If people are disinhibited because of cultural permissiveness or even certain types of dementia, they are going to have generalised promiscuity in their sexual relations. However if a pathogen's life cycle in humans required a certain type of non procreative sexual activity then that particular type of sexual act would become disproportionately, indeed peculiarly, more common as the pathogen spread.

Anonymous said...

@Peter Frost,
How do you believe society should genetically pacify it's population?
Has greater access to birth control sufficiently decreased the amount of certain individuals procreating?
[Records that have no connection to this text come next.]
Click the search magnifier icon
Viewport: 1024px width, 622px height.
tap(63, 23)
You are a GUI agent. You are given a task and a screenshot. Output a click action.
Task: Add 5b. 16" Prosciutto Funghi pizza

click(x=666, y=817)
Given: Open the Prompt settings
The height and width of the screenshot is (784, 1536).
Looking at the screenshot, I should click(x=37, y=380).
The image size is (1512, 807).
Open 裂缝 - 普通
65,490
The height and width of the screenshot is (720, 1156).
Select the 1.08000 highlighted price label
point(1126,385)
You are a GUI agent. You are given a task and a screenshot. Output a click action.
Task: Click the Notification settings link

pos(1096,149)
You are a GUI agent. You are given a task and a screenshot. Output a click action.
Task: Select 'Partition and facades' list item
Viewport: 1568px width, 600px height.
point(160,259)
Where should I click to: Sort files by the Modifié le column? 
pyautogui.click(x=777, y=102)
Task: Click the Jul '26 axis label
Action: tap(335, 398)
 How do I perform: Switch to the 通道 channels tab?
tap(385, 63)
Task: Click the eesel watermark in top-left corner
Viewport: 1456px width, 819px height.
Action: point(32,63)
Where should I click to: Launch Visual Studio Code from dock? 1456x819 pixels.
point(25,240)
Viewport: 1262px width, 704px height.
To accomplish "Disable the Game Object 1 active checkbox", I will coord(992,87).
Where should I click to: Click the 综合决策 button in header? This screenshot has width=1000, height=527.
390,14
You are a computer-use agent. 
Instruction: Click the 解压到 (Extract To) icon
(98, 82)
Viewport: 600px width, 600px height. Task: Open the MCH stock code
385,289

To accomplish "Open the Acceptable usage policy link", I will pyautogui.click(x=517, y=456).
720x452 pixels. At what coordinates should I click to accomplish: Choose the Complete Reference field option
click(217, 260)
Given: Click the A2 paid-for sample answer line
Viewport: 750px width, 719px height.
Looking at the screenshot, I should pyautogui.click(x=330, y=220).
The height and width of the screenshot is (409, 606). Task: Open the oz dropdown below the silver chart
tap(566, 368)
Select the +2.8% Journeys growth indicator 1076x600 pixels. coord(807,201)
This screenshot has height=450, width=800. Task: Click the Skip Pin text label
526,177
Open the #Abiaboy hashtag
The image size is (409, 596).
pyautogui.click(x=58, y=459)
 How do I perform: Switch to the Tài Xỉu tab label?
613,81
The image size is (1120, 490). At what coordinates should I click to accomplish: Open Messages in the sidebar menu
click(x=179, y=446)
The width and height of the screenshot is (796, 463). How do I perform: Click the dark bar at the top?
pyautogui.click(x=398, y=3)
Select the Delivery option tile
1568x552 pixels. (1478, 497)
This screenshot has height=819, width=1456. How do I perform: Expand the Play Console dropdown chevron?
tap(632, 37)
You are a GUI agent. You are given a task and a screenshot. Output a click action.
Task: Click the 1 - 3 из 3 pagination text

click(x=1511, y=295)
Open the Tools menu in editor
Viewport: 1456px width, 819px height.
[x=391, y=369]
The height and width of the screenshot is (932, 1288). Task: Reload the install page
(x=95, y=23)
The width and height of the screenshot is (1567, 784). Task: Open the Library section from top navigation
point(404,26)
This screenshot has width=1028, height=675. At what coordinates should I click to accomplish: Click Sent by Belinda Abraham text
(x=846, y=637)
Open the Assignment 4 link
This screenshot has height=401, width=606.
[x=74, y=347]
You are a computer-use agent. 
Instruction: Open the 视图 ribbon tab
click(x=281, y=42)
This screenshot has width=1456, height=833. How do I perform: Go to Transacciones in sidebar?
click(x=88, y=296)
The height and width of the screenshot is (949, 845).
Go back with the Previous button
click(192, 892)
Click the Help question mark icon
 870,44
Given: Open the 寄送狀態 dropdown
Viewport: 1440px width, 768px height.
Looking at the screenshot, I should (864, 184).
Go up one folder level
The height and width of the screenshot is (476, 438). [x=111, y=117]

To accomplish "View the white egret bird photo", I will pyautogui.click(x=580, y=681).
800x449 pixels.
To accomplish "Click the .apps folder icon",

Yes, I am thinking of how this applies to helping immigrant populations that have already been let in "assimilate".


Peter Frost said...

Sean,

This may be why many religions, notably Islam, emphasize regular washing of hands and the genitals. There may have been a half-conscious understanding of pathogenic transmission.

Anon,

In modern societies, fertility rates are falling below the replacement level. Consequently, there will be a need for measures to raise the fertility rate, and such measures could be aimed preferentially at stable married couples who have not committed violent crimes.

Morris said...

At the risk of becoming really tedious I am not getting my main point across at all.That point: diseases (so called) of old age are caused by microbes is a viable hypothesis supported by empirical findings yet that investigation is carefully avoided. More than avoided but opposed by observationally unsupported hypotheses for altruism and mutualism. So is this due to some 'me too' delusion (mass scale of not telling the truth) or maybe microbial infection effects?
If you think this line of thought is crackpot please say so.

Sean said...

"NEW research has shown another interesting fact - people with fewer teeth in their sixties have more chance of having Alzheimer’s. [...] Also - and this is most interesting - it has been shown that the brain of Alzheimer’s patients contain p gingivalis and residual genetic material from this bacteria. Specifically, this has been found in the hippocampus, which is important for memory and where memory loss is a crucial syndrome of Alzheimer’s, and it has been found in the cerebral cortex, a region involved in conceptual thinking, whose loss is another syndrome of Alzheimer’s. [..]Now, p gingivalis is known to release a set of neuron-destroying enzymes called gingipains, which have been found in Alzheimer’s patient brains. One, these gingipains could directly destroy neurons. Two, amyloid plaque, formed in the brain as a way to contain the p gingivalis infection, may destroy neurons or neuronal transmission. Three, an immune response to the bacteria, causing inflammation, may destroy neurons."

"IN al-Mahasin: From Muhammad al-Halabi from Abi ‘Abdillah (as) who said: The Holy Prophet (S) used to brush his teeth a lot."